Le Conseil des ministre italiens a adopté vendredi un décret-loi prévoyant de convertir les centres les centres d’accueil pour demandeurs d’asile en Albanie en centres de rapatriement pour les migrants en situation irrégulière. L’opposition dénonce un projet de « propagande » qui a coûté des « centaines de millions d’euros ».
C’est une décision qui doit permettre de « remettre en activité immédiatement » les centres d’accueil pour demandeurs d’asile que Rome a construit à grands frais en Albanie. Vendredi 28 mars, le Conseil des ministres a adopté un décret-loi permettant de recycler les structures en centres de rapatriement pour migrants en situation irrégulière.
Un projet de reconversion qui témoigne de l’inutilité de ces centres alors que la justice italienne a refusé à plusieurs reprises de valider la détention en Albanie de migrants interceptés en mer, exigeant même leur rapatriement sur le territoire italien.
La Première ministre d’extrême droite Giorgia Meloni défend, depuis son arrivée au pouvoir en octobre 2022, un projet de d’externalisation du traitement de l’immigration dans un pays tiers, présenté comme un « modèle » pour toute l’Europe.
Pour cela, elle avait signé, en novembre 2023, un accord avec son homologue albanais Edi Rama, afin d’ouvrir deux centres gérés par l’Italie en Albanie, dans les localités de Gjadër et Shëngjin.
Fulvio Vassallo Paleologo, avocat spécialiste des questions d’immigration, met en garde contre la légalité de cette nouvelle approche et prévoit une nouvelle « avalanche de recours en justice ». Pour lui, ce projet « relève essentiellement de la propagande » et « a une portée hautement symbolique pour le gouvernement, qui ne veut pas donner à voir l’échec du modèle Albanie ».
Blocages juridiques
Ces centres étaient devenus opérationnels en octobre, mais les juges italiens ont exigé le renvoi dans la péninsule des quelques migrants qui y avaient été transférés.
Le gouvernement avait pourtant établi une liste de pays dits « sûrs » afin que les demandes d’asile de personnes originaires de ces pays puissent y être traitées de façon accélérée.
Mais les juges ont invoqué une décision de la Cour de justice de l’Union européenne (CJUE) selon laquelle les pays de l’UE ne peuvent décréter « sûr » l’ensemble d’un pays alors même que certaines régions de ce même pays ne le sont pas.
Le gouvernement avait réagi en adoptant une loi réduisant la liste des « pays sûrs » à 19 (au lieu de 22), assurant que toutes les zones de ces pays étaient sûres.

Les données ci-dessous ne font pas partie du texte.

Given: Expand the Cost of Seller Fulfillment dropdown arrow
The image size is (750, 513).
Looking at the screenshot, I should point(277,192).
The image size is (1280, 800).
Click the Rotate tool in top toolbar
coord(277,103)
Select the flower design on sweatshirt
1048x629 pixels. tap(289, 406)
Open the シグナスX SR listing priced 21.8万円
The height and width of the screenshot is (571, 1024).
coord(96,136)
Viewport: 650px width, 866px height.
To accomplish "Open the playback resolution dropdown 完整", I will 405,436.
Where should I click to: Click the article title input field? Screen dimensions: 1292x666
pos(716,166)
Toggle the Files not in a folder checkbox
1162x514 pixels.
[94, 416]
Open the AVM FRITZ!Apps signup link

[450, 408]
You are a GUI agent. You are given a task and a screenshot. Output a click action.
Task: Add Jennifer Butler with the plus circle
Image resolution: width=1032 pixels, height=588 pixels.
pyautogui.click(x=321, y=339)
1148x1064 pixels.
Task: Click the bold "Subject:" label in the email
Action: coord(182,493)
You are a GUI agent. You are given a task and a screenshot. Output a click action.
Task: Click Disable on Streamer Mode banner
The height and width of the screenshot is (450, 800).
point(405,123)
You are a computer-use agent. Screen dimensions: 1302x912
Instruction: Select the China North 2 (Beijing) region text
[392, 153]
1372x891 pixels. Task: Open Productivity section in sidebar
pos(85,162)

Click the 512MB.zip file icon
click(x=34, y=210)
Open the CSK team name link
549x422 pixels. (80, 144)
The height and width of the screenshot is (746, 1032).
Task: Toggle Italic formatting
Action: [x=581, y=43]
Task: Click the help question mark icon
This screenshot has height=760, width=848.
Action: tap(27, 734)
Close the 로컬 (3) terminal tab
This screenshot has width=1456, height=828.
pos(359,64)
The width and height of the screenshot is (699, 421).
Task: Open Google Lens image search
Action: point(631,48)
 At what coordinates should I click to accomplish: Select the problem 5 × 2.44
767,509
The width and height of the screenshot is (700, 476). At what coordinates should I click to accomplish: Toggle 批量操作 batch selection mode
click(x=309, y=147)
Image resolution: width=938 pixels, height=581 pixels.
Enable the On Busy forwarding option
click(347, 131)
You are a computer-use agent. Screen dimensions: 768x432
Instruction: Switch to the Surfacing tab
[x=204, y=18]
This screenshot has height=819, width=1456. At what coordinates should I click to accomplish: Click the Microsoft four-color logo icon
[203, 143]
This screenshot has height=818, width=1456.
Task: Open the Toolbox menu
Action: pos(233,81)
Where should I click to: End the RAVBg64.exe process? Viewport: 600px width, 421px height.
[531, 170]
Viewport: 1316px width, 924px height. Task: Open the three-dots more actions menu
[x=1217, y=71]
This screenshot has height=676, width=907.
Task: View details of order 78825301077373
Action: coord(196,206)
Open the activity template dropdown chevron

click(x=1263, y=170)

Le débat est désormais remonté devant la CJUE, qui se prononcera au plus tôt en mai ou juin.
Cette situation à l’arrêt est devenue un casse-tête politique pour Giorgia Meloni. L’ancien Premier ministre et sénateur centriste Matteo Renzi, qui s’est rendu dans les centres albanais mercredi, s’est dit « choqué » à l’issue de sa visite. « Cela fait mal au cœur de voir le gâchis de centaines de millions d’euros littéralement jetés par la fenêtre par le gouvernement italien », a-t-il affirmé sur X.
« Ces centres sont vides, coûtent beaucoup d’argent et ne servent à rien », confirme Me Guido Savio, avocat spécialiste du droit de l’immigration, interrogé par l’AFP. La « logique » du gouvernement, avec sa décision de vendredi, c’est, « faisons voir que ces centres, en fin de compte, on les fait fonctionner d’une manière ou d’une autre », explique-t-il.
Projet européen d’externalisation
En outre, cela permettrait au gouvernement d’anticiper le projet de règlement en discussion au niveau européen qui devrait entrer en vigueur en 2027 et qui prévoit une externalisation des centres pour migrants dans des pays tiers.
Pour Giorgia Meloni, « l’avantage serait de dire : ’Vous voyez, l’Europe nous suit, nous sommes les chefs de file et l’Europe fait après nous les choses que nous avons faites en premier’ », estime Me Savio.
De son côté, le gouvernement s’est employé à vendre sa mini-réforme annoncée vendredi à l’opinion publique : le ministre de l’Intérieur Matteo Piantedosi estime ainsi que grâce à leur nouveau rôle, les centres albanais permettront de « renvoyer chez eux des individus qui sinon finissent par rendre nos villes moins sûres ».